Beiman's Progress
"You've got to realize, when you're brought
up doing what you call the traditional Disney style, Scarfe's designs can
look a little intimidating at first, but Gerald had worked in animation
before, so he would meet us halfway. If I said, `Gerald, she won't turn.
I need a back view,' he did it for me. And, I would combine the two designs,
I would interpolate the two, making a happy medium. I did every scene on
The Fates. They were completely surreal characters, more `graphic' than
`character' animation. I figured that they were spirits, so they didn't
need bodies. They were just heads and hands (and one portable eyeball)

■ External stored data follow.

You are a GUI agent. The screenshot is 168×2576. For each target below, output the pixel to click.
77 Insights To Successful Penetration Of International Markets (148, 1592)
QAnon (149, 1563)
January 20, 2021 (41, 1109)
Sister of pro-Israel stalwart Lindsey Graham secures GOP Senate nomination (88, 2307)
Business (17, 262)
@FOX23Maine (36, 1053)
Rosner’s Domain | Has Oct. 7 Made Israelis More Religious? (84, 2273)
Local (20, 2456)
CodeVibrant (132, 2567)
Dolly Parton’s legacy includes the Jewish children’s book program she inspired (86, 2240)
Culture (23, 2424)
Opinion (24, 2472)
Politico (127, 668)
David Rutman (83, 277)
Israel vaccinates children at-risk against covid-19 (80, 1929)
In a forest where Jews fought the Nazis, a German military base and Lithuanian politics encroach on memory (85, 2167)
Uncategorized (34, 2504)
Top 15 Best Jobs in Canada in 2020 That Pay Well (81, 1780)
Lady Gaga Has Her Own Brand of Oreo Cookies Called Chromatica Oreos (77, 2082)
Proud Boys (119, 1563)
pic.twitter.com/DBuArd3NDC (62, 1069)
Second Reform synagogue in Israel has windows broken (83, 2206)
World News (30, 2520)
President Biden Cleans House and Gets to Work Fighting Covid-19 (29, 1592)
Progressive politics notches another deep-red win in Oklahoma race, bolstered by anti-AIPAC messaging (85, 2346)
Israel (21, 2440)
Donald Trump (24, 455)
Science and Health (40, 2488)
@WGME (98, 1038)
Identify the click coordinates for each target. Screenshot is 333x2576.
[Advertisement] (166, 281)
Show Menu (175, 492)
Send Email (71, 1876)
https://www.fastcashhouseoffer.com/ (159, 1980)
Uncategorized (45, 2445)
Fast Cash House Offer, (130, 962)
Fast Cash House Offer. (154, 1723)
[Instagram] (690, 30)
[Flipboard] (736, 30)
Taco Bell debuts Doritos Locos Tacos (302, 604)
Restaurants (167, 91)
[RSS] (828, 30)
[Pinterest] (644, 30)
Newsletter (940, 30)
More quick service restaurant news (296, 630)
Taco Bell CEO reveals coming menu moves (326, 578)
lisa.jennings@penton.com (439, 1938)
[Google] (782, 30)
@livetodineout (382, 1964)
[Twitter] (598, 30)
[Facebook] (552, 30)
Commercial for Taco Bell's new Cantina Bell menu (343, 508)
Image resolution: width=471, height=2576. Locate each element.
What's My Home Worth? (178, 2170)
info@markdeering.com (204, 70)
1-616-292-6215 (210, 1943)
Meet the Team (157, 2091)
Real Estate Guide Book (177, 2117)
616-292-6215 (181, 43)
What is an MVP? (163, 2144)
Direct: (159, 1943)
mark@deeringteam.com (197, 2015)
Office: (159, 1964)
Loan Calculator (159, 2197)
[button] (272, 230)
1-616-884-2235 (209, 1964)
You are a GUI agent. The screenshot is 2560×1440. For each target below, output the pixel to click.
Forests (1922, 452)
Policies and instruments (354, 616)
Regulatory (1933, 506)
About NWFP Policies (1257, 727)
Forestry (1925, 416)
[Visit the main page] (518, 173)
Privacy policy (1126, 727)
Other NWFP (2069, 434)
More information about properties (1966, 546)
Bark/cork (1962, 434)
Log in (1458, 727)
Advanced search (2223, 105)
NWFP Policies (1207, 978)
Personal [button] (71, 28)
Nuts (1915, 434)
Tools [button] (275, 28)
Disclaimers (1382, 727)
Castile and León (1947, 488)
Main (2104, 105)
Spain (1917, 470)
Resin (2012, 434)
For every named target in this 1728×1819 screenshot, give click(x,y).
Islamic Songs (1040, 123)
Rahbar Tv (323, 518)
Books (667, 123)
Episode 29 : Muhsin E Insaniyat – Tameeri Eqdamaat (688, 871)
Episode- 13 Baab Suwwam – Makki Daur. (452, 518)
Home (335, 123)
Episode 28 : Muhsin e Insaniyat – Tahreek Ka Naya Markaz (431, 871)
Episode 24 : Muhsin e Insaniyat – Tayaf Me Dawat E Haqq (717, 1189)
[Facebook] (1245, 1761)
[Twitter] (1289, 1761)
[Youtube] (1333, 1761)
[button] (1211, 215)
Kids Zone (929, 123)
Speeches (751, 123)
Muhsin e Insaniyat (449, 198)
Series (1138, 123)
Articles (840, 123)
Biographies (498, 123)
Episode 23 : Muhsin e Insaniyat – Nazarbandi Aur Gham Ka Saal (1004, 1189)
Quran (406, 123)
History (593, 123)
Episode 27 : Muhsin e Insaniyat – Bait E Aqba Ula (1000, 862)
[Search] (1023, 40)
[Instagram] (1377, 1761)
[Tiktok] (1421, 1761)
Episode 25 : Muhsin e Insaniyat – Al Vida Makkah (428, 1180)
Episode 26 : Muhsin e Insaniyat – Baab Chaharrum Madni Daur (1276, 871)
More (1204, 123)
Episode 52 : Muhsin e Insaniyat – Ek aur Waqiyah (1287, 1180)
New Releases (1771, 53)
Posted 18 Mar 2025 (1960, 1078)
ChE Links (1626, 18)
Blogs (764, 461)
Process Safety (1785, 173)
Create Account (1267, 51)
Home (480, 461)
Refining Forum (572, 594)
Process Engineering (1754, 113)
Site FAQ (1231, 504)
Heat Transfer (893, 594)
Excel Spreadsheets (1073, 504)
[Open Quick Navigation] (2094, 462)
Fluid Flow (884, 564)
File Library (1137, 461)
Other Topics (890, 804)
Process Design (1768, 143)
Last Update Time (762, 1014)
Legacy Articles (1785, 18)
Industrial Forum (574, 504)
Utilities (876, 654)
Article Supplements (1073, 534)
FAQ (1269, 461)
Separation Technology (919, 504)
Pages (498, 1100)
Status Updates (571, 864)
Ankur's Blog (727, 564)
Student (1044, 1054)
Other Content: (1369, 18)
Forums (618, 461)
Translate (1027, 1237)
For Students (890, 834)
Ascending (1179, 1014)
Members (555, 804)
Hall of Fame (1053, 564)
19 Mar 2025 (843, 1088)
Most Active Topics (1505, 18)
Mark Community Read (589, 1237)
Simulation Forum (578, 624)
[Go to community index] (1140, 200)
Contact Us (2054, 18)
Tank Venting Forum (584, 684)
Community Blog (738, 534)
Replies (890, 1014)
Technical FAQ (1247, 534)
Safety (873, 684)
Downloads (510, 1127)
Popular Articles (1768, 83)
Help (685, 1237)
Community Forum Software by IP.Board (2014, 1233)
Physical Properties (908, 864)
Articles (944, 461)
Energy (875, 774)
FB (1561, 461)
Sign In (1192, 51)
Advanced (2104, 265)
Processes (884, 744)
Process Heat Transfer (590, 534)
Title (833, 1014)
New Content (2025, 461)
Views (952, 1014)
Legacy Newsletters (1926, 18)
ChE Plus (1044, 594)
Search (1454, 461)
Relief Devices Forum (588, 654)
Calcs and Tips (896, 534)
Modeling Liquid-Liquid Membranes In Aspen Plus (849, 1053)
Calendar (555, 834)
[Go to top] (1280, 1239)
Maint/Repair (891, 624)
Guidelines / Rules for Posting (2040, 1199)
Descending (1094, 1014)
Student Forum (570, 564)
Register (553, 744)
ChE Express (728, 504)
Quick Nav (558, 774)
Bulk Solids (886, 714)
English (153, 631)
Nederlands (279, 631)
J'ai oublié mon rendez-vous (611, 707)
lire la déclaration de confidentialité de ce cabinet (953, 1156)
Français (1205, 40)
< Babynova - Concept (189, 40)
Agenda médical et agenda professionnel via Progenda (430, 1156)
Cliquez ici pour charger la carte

and the drapery suggested `bodies' underneath. I designed The Fates, and
The Old Theban, the Fat and Thin Women, and many other characters based
on drawings by Gerald Scarfe.
"[Scarfe] is a gentleman and a professional. For example, as he was
going to go back to England, [at the last minute] I said, `Hey, Gerald,
I forgot something! I need a bug!' I was doing this scene with these Thebans
standing around the well, and a cricket has to hop in, and I didn't have
a model for the cricket. He said, `Big eyes or small eyes?' I said, `I
think big eyes.' He did this funny little jelly bean of a cricket, with
giant eyes, that goes, `Cheep!' and frightens all the Thebans. I also did
the Painter in Herc's villa, who is, by the way, a caricature of Gerald
Scarfe! Gerald had sent his drawing for the character and [Ron and John]
said, `You know, this looks a lot like him.' I said, `Do you think he'll
get mad at me?' And, I don't know if he knows it now, that he's in there."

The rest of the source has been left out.